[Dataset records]
== == ==
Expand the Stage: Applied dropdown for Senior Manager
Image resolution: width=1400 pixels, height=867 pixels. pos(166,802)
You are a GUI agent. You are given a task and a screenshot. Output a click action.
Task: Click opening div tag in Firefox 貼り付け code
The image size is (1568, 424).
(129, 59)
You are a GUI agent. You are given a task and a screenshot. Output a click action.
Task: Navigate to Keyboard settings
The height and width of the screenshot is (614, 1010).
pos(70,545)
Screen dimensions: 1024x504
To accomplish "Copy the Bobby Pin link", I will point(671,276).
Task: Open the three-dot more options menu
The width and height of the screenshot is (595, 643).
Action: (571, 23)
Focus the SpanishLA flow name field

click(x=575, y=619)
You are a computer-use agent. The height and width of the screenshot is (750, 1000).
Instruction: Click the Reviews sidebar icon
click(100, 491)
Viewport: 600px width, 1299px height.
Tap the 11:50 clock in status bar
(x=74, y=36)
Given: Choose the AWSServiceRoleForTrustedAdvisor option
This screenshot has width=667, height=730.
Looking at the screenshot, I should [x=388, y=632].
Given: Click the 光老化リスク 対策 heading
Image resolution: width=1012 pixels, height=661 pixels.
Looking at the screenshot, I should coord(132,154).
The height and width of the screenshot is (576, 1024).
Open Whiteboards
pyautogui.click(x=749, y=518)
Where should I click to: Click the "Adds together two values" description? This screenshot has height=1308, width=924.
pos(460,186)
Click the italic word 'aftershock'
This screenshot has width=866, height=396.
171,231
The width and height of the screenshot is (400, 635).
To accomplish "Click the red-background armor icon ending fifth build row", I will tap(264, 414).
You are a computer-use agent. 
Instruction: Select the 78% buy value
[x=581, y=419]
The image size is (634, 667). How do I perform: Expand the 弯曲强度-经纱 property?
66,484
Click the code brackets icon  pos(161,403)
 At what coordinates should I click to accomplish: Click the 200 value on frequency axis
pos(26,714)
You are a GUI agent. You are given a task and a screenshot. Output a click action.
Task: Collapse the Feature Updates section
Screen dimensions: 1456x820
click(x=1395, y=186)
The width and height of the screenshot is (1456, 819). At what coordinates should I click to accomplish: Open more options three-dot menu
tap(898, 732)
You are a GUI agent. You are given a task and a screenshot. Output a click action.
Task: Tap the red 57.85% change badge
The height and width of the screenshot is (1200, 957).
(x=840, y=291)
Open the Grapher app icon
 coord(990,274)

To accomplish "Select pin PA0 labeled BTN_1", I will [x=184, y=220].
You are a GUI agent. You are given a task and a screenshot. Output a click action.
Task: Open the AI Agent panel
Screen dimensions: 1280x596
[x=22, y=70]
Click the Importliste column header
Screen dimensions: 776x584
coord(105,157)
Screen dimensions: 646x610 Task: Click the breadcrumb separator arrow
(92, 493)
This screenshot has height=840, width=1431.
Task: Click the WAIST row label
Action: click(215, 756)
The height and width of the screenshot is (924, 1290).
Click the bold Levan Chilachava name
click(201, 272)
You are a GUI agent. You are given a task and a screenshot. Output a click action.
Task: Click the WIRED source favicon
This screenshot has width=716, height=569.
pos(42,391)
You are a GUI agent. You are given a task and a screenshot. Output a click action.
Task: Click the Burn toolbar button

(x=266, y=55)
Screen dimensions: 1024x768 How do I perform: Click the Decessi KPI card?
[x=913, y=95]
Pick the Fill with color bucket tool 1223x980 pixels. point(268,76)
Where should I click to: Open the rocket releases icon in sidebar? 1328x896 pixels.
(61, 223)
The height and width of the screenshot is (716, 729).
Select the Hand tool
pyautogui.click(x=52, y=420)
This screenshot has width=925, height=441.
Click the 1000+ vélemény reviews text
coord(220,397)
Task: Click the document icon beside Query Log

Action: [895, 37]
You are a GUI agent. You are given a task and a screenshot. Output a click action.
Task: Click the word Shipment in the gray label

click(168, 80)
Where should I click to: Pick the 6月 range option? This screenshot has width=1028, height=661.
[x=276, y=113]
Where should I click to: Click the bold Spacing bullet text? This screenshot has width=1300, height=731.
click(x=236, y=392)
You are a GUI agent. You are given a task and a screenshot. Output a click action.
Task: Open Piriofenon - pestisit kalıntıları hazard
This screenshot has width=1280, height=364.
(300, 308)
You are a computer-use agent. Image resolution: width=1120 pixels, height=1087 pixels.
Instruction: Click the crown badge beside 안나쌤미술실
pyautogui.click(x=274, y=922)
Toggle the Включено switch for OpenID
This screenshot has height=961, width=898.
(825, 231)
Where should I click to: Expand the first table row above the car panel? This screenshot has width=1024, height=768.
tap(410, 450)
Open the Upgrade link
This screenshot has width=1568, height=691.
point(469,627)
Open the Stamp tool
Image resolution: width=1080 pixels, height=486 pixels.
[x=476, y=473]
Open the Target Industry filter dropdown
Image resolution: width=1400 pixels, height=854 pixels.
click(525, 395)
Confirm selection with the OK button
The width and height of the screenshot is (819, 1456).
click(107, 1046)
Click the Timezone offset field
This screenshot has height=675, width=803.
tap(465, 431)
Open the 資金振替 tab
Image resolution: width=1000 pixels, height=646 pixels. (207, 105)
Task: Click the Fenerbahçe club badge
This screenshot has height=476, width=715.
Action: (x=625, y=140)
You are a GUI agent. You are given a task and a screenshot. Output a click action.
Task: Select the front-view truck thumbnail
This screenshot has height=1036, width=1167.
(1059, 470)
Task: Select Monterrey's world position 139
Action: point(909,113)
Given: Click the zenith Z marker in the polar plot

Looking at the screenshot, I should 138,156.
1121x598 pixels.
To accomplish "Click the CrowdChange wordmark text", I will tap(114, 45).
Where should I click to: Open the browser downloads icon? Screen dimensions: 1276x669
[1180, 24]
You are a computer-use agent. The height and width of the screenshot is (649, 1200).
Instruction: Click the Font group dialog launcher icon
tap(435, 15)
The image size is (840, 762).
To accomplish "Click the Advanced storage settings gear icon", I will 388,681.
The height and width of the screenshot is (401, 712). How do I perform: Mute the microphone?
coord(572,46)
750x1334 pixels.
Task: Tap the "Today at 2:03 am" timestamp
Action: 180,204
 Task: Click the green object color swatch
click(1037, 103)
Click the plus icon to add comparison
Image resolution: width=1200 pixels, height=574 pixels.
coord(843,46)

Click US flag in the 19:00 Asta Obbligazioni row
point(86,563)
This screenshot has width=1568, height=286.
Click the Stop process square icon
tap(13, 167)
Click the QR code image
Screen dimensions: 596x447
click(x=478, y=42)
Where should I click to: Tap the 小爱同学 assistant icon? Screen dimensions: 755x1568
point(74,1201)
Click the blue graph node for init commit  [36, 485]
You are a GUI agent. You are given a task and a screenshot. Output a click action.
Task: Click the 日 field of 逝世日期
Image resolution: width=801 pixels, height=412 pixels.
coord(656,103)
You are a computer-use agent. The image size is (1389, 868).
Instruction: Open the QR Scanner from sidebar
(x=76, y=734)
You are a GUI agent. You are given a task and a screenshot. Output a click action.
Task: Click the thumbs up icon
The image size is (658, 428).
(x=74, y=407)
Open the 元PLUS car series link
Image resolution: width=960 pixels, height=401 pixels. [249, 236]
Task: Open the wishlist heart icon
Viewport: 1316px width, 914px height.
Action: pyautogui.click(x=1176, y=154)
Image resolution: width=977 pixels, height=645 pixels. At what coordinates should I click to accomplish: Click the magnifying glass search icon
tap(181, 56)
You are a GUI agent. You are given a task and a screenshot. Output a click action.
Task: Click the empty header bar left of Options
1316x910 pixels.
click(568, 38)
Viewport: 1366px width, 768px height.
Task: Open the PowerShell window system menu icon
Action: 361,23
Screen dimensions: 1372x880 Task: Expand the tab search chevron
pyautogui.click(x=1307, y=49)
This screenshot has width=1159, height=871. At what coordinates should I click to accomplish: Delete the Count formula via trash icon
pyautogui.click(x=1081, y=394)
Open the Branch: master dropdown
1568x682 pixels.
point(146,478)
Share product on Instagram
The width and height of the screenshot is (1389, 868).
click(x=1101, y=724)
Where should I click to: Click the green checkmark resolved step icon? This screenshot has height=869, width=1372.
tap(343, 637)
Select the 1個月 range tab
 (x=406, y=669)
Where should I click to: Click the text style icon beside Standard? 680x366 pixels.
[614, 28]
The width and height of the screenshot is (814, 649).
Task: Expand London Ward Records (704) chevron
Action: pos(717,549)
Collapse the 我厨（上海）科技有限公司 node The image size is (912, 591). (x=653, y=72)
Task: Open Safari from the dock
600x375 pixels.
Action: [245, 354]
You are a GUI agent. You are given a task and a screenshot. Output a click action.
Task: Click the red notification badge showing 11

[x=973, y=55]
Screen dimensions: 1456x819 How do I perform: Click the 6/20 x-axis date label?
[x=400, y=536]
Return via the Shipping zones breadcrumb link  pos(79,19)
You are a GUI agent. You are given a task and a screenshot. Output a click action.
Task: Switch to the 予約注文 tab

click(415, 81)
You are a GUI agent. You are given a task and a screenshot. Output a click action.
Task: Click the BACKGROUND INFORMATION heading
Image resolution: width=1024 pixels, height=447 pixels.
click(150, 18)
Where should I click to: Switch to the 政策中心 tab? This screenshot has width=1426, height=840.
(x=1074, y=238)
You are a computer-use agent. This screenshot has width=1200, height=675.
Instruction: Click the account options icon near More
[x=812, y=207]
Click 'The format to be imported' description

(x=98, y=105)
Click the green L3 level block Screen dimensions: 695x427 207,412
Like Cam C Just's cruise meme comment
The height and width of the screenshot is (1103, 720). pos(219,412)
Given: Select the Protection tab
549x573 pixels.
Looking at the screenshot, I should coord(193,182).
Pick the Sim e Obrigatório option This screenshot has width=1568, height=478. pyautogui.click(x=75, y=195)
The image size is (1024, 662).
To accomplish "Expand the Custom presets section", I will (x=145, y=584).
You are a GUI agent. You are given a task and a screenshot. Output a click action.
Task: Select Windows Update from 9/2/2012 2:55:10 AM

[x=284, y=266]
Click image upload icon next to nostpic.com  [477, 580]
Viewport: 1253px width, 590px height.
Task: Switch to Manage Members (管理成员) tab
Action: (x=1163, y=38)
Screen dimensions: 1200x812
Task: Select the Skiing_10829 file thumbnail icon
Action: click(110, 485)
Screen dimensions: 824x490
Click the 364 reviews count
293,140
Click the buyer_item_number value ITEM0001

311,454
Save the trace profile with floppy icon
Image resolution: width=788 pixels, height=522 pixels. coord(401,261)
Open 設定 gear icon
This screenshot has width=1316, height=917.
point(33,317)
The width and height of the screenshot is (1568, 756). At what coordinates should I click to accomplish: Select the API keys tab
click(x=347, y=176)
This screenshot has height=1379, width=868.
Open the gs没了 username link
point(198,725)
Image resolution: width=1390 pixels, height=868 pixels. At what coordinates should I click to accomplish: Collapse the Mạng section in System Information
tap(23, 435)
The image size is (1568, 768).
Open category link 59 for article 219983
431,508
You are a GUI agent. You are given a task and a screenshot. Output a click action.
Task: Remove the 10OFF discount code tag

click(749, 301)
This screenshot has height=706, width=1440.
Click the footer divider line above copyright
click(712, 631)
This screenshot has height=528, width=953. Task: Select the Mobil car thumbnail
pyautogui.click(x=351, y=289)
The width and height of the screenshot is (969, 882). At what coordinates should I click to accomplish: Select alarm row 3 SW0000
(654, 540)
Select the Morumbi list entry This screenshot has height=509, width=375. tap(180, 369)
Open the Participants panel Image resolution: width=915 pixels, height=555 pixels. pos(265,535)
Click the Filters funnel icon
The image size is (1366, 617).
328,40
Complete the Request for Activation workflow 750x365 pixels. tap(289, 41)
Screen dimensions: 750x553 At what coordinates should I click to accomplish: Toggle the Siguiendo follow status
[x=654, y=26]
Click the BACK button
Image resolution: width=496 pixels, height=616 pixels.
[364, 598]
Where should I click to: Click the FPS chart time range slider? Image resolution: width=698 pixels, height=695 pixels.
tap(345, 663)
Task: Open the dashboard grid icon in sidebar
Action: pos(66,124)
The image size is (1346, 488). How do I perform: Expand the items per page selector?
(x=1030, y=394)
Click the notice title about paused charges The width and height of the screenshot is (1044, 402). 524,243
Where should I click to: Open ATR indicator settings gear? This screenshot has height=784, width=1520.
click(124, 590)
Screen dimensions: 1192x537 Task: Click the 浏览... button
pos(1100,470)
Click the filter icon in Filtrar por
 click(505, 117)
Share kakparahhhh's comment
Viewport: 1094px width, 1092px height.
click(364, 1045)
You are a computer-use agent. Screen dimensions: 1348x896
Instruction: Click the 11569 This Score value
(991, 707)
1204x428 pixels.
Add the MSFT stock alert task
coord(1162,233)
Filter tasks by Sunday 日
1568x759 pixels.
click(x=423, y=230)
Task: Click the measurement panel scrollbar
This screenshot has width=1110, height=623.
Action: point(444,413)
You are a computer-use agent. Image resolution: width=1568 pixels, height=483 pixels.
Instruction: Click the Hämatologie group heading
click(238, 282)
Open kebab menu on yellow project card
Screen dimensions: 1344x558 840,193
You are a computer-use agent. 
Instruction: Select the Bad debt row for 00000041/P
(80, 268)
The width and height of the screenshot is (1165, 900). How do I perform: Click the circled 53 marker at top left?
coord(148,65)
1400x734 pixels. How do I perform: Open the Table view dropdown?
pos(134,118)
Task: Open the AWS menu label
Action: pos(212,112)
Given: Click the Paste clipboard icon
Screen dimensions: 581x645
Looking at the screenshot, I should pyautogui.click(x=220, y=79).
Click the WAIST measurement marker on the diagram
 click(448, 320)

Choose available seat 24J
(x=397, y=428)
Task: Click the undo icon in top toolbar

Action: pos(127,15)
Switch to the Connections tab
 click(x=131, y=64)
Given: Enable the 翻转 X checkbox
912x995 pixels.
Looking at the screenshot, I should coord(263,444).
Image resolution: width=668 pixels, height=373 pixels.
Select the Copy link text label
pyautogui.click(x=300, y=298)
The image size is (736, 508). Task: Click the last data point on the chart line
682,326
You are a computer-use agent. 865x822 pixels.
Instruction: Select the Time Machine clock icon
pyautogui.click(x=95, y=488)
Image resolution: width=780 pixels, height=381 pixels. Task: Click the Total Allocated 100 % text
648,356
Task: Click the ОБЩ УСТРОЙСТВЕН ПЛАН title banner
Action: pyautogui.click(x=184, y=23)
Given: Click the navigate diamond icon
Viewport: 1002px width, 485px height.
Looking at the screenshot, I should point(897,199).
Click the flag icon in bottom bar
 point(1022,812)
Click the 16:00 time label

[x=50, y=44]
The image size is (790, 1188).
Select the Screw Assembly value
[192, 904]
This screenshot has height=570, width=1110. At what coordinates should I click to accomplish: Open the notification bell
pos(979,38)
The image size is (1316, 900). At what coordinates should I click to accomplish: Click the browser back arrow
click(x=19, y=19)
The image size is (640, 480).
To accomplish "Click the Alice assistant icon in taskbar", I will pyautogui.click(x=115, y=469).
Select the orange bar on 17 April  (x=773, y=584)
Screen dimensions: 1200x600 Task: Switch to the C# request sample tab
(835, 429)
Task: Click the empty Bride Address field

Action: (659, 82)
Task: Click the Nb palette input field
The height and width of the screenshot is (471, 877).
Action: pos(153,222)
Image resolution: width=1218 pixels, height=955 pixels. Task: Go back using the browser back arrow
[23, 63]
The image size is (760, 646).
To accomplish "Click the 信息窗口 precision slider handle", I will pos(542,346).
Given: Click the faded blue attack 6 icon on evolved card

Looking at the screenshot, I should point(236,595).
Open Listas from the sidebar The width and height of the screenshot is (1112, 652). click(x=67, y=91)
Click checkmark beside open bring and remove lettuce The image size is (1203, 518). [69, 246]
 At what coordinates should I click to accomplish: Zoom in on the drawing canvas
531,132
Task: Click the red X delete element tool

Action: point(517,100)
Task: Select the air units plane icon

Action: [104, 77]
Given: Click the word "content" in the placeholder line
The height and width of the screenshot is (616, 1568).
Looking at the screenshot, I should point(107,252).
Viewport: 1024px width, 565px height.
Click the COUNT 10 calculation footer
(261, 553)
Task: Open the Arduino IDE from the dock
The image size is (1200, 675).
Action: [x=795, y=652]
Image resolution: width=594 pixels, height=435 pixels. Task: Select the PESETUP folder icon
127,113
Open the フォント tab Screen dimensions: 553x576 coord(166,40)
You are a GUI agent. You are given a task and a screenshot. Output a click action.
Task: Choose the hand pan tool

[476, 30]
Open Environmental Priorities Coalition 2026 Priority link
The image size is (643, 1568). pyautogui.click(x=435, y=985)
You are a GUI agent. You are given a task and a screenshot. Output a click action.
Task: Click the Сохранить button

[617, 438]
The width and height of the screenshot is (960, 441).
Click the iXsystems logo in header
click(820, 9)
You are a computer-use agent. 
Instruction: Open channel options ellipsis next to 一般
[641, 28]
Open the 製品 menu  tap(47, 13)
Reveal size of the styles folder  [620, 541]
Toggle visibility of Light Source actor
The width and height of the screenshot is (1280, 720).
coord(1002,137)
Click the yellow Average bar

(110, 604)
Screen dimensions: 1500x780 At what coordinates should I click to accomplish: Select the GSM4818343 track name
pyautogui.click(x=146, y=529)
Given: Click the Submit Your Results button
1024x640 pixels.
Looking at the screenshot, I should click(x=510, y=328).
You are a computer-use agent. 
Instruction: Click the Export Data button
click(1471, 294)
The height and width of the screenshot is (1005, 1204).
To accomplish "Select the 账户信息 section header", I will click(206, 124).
== == ==
All lines above from the one with "Screen dimensions: 1024x768" to the one with "Task: Open Piriofenon", inclusive, should be copied exactly, and no other lines.

Screen dimensions: 1024x768 How do I perform: Click the Decessi KPI card?
[x=913, y=95]
Pick the Fill with color bucket tool 1223x980 pixels. point(268,76)
Where should I click to: Open the rocket releases icon in sidebar? 1328x896 pixels.
(61, 223)
The height and width of the screenshot is (716, 729).
Select the Hand tool
pyautogui.click(x=52, y=420)
This screenshot has width=925, height=441.
Click the 1000+ vélemény reviews text
coord(220,397)
Task: Click the document icon beside Query Log

Action: [895, 37]
You are a GUI agent. You are given a task and a screenshot. Output a click action.
Task: Click the word Shipment in the gray label

click(168, 80)
Where should I click to: Pick the 6月 range option? This screenshot has width=1028, height=661.
[x=276, y=113]
Where should I click to: Click the bold Spacing bullet text? This screenshot has width=1300, height=731.
click(x=236, y=392)
You are a GUI agent. You are given a task and a screenshot. Output a click action.
Task: Open Piriofenon - pestisit kalıntıları hazard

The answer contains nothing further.